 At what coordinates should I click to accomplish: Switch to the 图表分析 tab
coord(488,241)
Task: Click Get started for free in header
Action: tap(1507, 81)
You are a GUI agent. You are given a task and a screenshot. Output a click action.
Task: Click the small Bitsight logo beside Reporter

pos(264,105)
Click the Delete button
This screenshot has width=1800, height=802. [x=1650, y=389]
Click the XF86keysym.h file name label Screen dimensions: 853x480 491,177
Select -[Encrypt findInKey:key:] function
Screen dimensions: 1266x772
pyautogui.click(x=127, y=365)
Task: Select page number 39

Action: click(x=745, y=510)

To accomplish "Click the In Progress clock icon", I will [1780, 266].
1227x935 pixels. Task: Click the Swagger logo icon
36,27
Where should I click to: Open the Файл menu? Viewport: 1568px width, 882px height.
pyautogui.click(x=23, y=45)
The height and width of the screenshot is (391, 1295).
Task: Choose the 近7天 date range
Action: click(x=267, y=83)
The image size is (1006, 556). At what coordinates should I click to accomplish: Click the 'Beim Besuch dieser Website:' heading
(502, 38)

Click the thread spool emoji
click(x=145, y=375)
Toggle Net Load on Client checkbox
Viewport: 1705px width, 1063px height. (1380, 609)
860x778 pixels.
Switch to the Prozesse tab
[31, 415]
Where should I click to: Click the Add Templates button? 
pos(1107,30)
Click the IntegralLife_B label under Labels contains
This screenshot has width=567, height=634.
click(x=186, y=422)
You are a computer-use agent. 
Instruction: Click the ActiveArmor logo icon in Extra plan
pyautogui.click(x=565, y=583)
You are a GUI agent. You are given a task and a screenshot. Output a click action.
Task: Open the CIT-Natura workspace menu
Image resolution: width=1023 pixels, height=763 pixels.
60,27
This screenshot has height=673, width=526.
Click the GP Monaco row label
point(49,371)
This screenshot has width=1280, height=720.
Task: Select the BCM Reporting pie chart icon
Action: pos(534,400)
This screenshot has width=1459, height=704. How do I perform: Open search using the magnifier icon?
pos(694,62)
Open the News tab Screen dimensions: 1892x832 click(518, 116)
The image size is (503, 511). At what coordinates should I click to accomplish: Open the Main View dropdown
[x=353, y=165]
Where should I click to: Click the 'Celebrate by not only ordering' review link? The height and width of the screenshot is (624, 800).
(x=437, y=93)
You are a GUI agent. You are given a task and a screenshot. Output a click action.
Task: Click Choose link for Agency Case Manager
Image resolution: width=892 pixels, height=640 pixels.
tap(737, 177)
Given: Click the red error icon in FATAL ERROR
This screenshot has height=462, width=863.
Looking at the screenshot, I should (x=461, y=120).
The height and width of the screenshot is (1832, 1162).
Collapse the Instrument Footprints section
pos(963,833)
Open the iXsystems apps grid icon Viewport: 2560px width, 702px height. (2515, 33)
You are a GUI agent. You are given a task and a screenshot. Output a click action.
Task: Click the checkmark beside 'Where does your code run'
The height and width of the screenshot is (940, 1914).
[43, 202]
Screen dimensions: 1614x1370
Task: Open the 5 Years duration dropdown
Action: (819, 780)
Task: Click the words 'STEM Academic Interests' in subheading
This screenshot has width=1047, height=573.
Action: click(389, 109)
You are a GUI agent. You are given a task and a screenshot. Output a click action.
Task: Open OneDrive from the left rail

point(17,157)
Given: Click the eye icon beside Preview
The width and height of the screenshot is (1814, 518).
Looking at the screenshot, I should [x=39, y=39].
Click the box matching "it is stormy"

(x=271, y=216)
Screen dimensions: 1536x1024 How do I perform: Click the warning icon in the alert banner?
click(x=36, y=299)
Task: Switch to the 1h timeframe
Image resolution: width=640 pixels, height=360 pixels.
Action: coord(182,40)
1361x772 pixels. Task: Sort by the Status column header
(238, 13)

===

- **EXERCISE PROMPT**:
All that belongs in the answer is the run of lines above from the line containing "The width and" through the line containing "Task: Switch to the 1h timeframe", exactly as written.

- **EXERCISE ANSWER**:
The width and height of the screenshot is (1814, 518).
Looking at the screenshot, I should [x=39, y=39].
Click the box matching "it is stormy"

(x=271, y=216)
Screen dimensions: 1536x1024 How do I perform: Click the warning icon in the alert banner?
click(x=36, y=299)
Task: Switch to the 1h timeframe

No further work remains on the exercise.